No that'd be the Manchester School, or the Boys from Chicago, or Fordism.
>The businesses were then put under the authority of the state.
ha ha ha, oh man.
Do some economic reading.
>It can not be analyzed solely through an economic lens
Which is weird because the marxists managed to do that successfully.
>The Freikorps and Horthy aren't fascist, anon.
[x] Racial conception of the nation.
[x] Assumption of power outside of traditional politics.
[x] Arose during a political and economic crisis of capital that was irresolvable through traditional politics.

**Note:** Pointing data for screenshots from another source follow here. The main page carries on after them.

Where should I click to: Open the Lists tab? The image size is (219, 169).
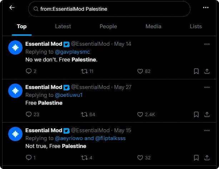[x=196, y=26]
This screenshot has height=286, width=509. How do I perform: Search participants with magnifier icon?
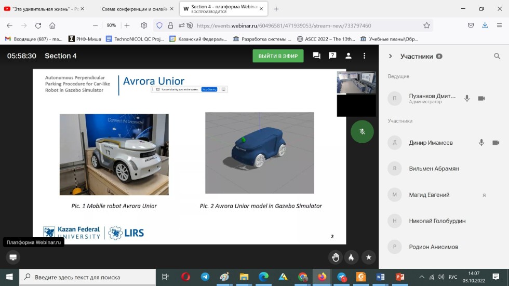click(497, 57)
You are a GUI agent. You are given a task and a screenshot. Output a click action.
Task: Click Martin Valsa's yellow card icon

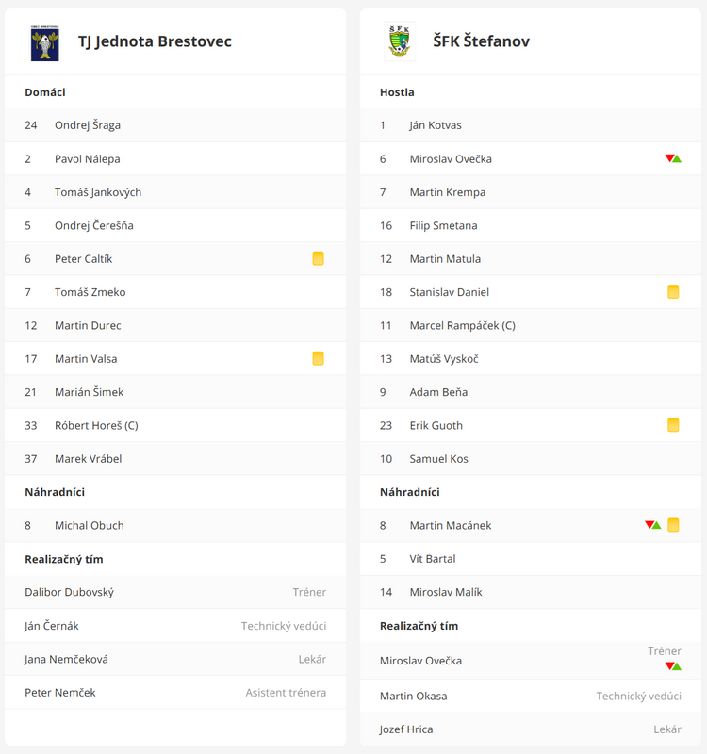pyautogui.click(x=318, y=359)
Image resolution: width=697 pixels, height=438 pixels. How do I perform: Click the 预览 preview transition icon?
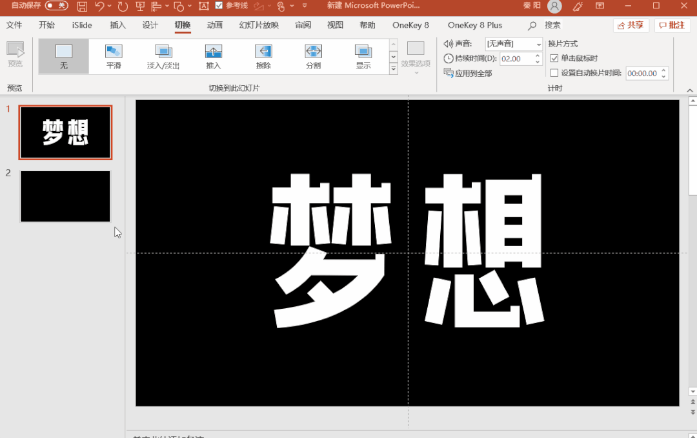click(x=15, y=55)
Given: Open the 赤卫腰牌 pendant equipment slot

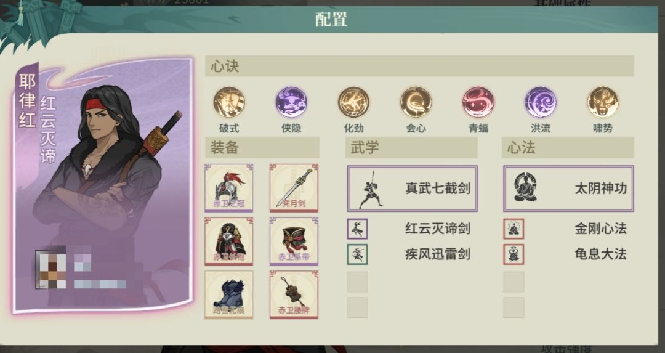Looking at the screenshot, I should 294,295.
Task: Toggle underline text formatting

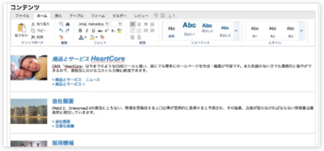Action: [x=93, y=30]
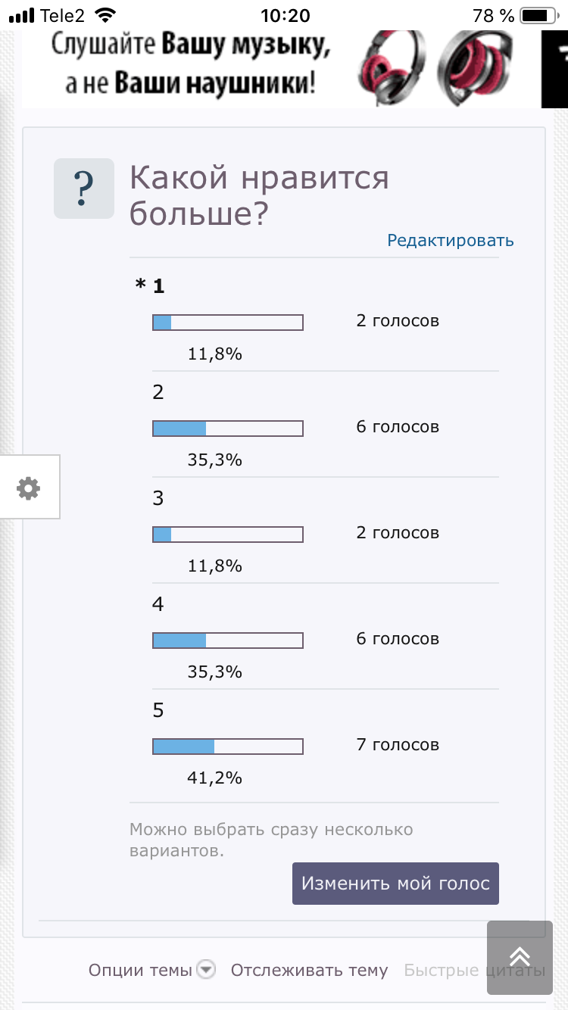Tap the Wi-Fi icon in status bar

click(107, 15)
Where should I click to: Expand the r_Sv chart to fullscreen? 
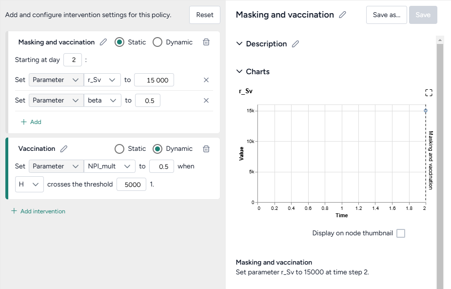(x=429, y=93)
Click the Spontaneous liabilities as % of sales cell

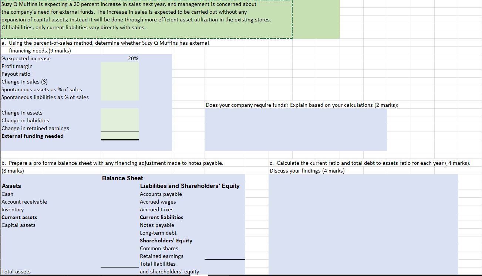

[x] Politics of mass action.
Yeah, of course they're not fascist.
>Horthy tried his best to keep the Arrow Cross Party (Hungarian fascists) out of the government for as long as possible.
You know, it is possible for there to be two fascist parties or cliques in the same country. Horthy's conception of the nation, Magyarism, was a race-as-culture conception as opposed to the Arrow Cross who were race as blood.
>ha ha ha, oh man. Do some economic reading.
I don't mean they were literally controlled by the government. But they were put under the authority of the totalitarian state, meaning the state had total authority regarding business decisions. They weren't given free reign, they still had to adhere to the minimum wage, taxation, tariffs, etc. Some businesses were even nationalized.
>Which is weird because the marxists managed to do that successfully.
AHAHAHAHAHAHA no. Any conclusions on non-materialist ideologies derived from a materialist viewpoint are moot. The idea that the world can be analyzed solely from the economic perspective is inherently faulty.
>All of the fascist movements that have succeeded have welded their uniquely national grievances and ideas to the template of mass-movement politics, radical reform, and anti-communist/liberal thought.
Are these traits shared by conservatism? Maybe not the radical reforms, but the idea that it's based on what each nations view as their struggle is something I imagine they've common with conservatism, or am I wrong?
>They weren't given free reign, they still had to adhere to the minimum wage, taxation, tariffs, etc. Some businesses were even nationalized.
You mean exactly like every other form of capitalism in the period?
>Any conclusions on non-materialist ideologies derived from a materialist viewpoint are moot.
You seem unfamiliar with Marxism.
>The idea that the world can be analyzed solely from the economic perspective is inherently faulty.
You are entirely unfamiliar with Marxism. Try Thompson's Poverty of Theory.
Anon, your third criteria could apply to so many people as to be meaningless. You're also seemingly ignoring the fact that Mussolini and Jose Antonio proposed radical economic measurements (corporatism or national syndicalism in Italy, major land redistribution in Spain), and they did not have a racial conception of the nature.
Horthy and the Freikorps on the other hand, weren't fighting for those things, they were continuing the keep the existing order, or to reestablish it. The Freikorps weren't fighting for a National Socialist Germany, and to keep arguing the Freikorps were fascists is straining the definition. What author has written the Freikorps were fascist? Hell, in this case, we could argue that the Spartacus League or Revolutionary Catalonia have "fascist" overtones since they meet 3/4ths of your criteria (minus the racial conception).
As for Horthy, he was a conservative dictator. If you have a source that argues otherwise, show it.